_Work to do_. Convert the items, from the first line through the line containing "(x=438, y=286)", into a JSON list of strings with one string per line, leaving out any blank lines.

_Provided material_.

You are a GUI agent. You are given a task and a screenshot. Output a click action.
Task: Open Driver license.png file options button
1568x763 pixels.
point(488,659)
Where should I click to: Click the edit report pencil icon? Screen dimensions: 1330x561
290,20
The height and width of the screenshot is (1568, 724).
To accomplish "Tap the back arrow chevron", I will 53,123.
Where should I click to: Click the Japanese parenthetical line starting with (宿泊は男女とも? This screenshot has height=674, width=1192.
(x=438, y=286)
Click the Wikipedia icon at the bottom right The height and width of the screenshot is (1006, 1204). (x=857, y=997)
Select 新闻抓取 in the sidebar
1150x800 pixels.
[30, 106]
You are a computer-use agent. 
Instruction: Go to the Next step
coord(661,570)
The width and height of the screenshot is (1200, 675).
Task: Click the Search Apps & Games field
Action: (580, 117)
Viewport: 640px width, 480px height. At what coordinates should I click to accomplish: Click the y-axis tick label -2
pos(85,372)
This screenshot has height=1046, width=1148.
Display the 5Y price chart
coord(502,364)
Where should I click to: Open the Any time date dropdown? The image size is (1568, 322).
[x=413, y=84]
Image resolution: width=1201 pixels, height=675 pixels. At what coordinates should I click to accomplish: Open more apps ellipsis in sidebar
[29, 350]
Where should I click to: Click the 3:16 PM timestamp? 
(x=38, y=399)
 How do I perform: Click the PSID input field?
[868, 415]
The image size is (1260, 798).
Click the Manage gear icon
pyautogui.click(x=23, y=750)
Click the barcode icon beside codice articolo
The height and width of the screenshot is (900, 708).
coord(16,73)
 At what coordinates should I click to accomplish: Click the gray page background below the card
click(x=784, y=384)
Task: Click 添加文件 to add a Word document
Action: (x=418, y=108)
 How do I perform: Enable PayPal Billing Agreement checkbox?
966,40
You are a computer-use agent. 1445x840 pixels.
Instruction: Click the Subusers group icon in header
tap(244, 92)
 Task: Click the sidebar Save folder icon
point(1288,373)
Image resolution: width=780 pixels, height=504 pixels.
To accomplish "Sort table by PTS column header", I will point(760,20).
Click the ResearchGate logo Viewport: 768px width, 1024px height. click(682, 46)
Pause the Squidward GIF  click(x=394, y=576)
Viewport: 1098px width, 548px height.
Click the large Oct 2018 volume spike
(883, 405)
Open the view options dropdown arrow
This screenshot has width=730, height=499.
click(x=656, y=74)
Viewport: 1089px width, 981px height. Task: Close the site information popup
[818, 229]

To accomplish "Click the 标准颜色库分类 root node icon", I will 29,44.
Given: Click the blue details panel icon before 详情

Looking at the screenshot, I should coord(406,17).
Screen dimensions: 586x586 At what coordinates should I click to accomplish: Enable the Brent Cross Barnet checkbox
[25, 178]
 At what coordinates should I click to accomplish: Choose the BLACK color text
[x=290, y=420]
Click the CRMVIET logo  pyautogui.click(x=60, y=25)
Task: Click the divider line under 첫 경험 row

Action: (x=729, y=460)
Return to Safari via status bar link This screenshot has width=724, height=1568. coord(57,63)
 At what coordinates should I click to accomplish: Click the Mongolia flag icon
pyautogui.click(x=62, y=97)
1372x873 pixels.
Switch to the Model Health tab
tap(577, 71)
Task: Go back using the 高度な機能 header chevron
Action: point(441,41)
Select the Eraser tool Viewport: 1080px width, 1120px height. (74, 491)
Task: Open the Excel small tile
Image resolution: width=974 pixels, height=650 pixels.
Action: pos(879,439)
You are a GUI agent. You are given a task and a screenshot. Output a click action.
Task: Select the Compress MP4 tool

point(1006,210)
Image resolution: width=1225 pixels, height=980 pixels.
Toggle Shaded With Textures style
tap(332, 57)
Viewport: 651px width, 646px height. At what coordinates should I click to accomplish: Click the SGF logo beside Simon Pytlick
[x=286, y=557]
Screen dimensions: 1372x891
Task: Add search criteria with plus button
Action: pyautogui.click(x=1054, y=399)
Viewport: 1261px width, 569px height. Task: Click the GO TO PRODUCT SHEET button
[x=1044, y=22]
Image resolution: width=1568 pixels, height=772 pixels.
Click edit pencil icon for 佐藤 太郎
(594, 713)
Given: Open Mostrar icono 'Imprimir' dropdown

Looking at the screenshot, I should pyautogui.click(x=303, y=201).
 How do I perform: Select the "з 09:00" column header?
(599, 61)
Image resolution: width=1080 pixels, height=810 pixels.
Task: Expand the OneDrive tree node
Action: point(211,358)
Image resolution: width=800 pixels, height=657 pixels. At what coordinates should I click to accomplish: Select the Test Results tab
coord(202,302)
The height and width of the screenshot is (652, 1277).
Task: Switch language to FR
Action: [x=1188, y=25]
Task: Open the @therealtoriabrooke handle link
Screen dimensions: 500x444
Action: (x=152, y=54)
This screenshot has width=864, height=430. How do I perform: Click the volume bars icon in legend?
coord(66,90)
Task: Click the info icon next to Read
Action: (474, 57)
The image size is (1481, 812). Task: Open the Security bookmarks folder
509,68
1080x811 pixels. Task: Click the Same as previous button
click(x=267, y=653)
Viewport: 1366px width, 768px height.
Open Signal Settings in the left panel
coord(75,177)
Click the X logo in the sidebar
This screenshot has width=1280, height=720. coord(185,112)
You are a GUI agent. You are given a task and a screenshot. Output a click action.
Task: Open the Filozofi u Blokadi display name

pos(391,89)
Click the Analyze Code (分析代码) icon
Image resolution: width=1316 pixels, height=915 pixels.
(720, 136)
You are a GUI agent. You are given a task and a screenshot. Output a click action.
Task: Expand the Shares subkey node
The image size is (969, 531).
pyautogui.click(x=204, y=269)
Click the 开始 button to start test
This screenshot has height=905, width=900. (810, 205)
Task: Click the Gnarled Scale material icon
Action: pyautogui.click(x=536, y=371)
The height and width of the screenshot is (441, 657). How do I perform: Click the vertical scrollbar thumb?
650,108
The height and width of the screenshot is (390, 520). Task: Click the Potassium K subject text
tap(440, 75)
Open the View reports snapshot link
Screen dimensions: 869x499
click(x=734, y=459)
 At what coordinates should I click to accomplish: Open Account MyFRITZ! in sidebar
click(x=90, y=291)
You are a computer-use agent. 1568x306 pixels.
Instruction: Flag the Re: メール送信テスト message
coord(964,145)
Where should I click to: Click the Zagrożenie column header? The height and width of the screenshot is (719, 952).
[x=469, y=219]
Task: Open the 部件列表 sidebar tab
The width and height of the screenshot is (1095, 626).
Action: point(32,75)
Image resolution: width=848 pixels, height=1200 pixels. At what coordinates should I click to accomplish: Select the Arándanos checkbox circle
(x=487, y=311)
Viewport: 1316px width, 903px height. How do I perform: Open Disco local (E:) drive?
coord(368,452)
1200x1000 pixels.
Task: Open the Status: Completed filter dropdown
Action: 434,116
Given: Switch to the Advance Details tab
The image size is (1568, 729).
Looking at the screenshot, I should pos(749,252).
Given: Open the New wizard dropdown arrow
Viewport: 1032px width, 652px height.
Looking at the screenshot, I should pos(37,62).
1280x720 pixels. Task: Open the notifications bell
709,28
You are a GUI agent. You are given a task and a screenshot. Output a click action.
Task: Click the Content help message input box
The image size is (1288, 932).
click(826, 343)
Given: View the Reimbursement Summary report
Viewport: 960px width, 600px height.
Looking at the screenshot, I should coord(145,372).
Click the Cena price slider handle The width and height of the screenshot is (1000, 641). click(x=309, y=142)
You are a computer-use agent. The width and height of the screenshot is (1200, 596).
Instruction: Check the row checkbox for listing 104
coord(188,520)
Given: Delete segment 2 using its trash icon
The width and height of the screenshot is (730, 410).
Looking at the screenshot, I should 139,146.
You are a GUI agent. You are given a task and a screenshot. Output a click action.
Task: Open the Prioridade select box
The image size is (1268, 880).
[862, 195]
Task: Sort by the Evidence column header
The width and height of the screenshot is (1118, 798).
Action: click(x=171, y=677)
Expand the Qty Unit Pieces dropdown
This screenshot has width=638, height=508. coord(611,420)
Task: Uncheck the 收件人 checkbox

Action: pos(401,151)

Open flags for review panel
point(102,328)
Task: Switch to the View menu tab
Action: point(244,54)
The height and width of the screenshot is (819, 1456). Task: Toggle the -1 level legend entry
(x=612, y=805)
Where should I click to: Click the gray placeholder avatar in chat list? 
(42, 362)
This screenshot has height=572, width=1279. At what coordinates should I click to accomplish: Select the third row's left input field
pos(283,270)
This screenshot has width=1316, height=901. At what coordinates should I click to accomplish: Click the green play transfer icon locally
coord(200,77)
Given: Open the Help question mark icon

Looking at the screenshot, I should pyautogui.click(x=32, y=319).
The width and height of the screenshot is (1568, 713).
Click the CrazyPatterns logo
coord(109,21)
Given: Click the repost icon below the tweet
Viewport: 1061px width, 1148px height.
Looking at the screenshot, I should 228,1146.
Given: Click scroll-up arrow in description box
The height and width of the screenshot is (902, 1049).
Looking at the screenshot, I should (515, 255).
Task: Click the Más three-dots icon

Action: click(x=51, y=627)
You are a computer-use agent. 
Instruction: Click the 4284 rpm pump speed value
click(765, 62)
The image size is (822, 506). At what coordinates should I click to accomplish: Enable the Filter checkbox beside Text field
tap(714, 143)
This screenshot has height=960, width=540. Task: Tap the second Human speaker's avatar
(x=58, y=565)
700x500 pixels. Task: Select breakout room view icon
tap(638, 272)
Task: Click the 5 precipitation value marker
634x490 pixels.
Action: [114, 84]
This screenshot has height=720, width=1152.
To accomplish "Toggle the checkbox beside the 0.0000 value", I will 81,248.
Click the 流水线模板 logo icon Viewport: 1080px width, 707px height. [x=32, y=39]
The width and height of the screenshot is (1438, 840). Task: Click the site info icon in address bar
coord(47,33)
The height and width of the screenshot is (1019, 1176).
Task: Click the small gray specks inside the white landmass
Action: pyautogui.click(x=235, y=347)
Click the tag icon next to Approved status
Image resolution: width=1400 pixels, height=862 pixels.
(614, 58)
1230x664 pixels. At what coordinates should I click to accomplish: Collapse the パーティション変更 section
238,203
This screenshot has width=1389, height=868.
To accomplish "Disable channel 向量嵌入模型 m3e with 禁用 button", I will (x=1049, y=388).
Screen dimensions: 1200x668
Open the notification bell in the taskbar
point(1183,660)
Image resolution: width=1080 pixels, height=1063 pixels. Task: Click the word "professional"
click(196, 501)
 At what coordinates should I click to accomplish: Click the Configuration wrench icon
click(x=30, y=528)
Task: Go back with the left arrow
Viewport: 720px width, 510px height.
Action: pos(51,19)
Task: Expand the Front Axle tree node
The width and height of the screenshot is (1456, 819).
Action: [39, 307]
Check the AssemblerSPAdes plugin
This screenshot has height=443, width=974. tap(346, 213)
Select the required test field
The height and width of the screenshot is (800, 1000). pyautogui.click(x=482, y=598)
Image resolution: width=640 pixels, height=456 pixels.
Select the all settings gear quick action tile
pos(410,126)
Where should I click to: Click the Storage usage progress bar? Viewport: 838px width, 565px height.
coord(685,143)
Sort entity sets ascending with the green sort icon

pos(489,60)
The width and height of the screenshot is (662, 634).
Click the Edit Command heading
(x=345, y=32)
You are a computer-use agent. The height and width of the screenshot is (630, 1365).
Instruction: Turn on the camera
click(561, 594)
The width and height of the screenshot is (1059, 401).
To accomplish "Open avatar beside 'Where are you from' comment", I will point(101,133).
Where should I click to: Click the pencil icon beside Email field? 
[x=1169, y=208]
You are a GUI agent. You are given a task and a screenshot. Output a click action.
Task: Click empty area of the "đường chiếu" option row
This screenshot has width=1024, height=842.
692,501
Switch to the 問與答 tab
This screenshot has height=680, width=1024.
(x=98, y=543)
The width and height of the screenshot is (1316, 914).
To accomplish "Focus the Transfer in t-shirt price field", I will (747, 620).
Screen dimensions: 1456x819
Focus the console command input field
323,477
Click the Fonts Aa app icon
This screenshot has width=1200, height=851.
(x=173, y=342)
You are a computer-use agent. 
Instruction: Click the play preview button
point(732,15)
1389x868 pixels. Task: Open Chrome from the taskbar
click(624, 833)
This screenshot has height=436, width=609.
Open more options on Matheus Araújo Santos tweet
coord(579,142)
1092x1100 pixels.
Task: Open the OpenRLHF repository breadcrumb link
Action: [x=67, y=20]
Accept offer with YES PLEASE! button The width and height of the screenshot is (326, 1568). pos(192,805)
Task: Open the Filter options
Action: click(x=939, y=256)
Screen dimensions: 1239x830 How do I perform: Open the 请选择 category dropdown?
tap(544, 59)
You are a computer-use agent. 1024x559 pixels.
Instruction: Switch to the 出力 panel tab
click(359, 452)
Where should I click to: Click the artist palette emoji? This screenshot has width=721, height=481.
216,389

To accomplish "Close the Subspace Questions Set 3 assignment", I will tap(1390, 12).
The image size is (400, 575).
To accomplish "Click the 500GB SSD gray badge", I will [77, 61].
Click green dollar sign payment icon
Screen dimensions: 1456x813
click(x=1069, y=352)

_Solution to the problem_.
[
  "You are a GUI agent. You are given a task and a screenshot. Output a click action.",
  "Task: Open Driver license.png file options button",
  "1568x763 pixels.",
  "point(488,659)",
  "Where should I click to: Click the edit report pencil icon? Screen dimensions: 1330x561",
  "290,20",
  "The height and width of the screenshot is (1568, 724).",
  "To accomplish \"Tap the back arrow chevron\", I will 53,123.",
  "Where should I click to: Click the Japanese parenthetical line starting with (宿泊は男女とも? This screenshot has height=674, width=1192.",
  "(x=438, y=286)"
]